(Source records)

━━━

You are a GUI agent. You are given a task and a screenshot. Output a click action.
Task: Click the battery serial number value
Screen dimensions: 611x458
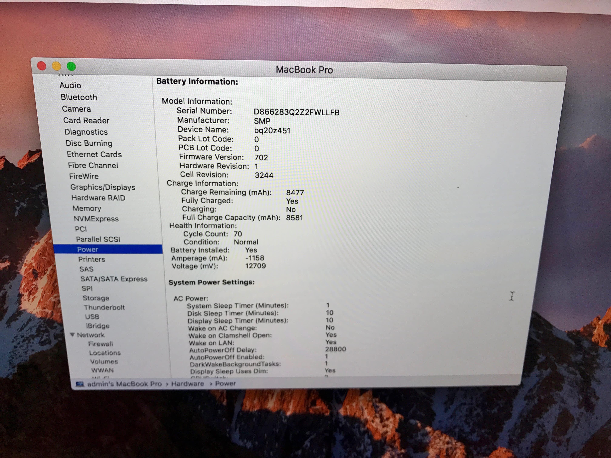296,112
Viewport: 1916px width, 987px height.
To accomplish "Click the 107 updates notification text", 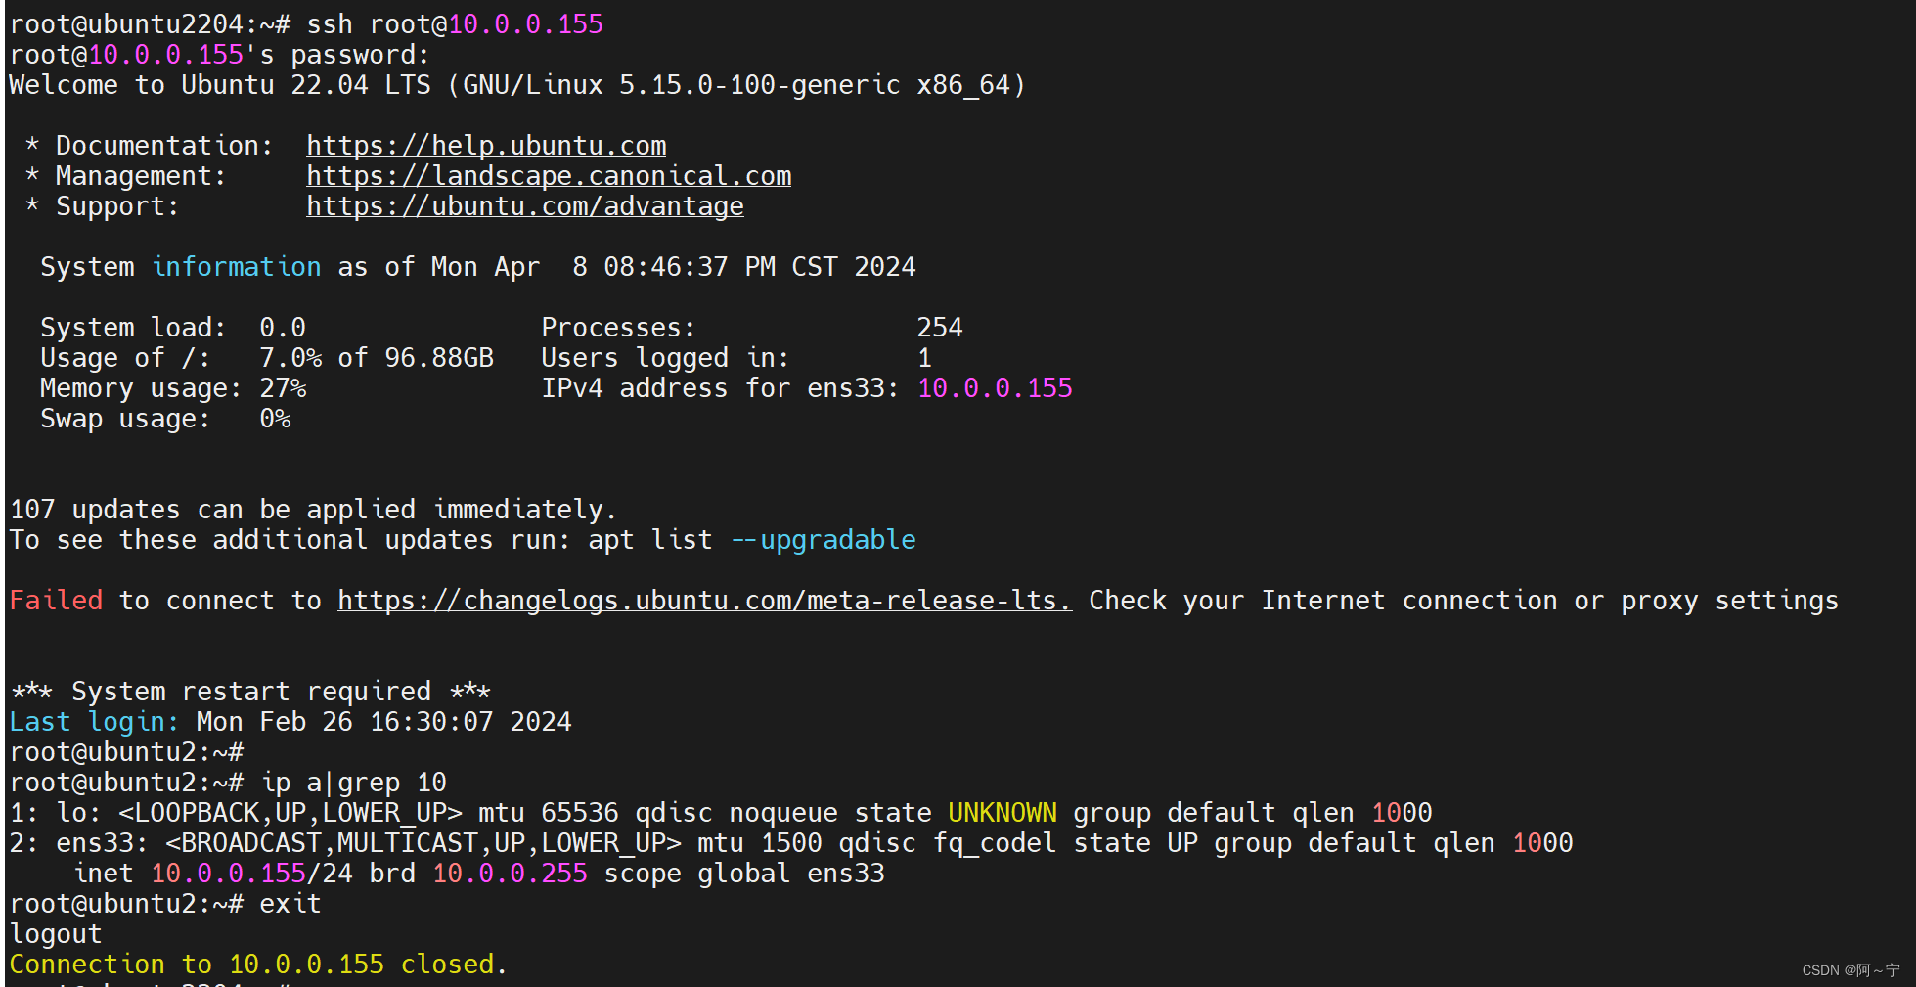I will [x=313, y=509].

━━━

» Assigned task
"Viewport: 1916px width, 987px height." marks the last line to keep. Retype every line from the start of the entries through that one, exactly, and drop the pictures.

» Response to the task
You are a GUI agent. You are given a task and a screenshot. Output a click action.
Task: Click the battery serial number value
Screen dimensions: 611x458
296,112
Viewport: 1916px width, 987px height.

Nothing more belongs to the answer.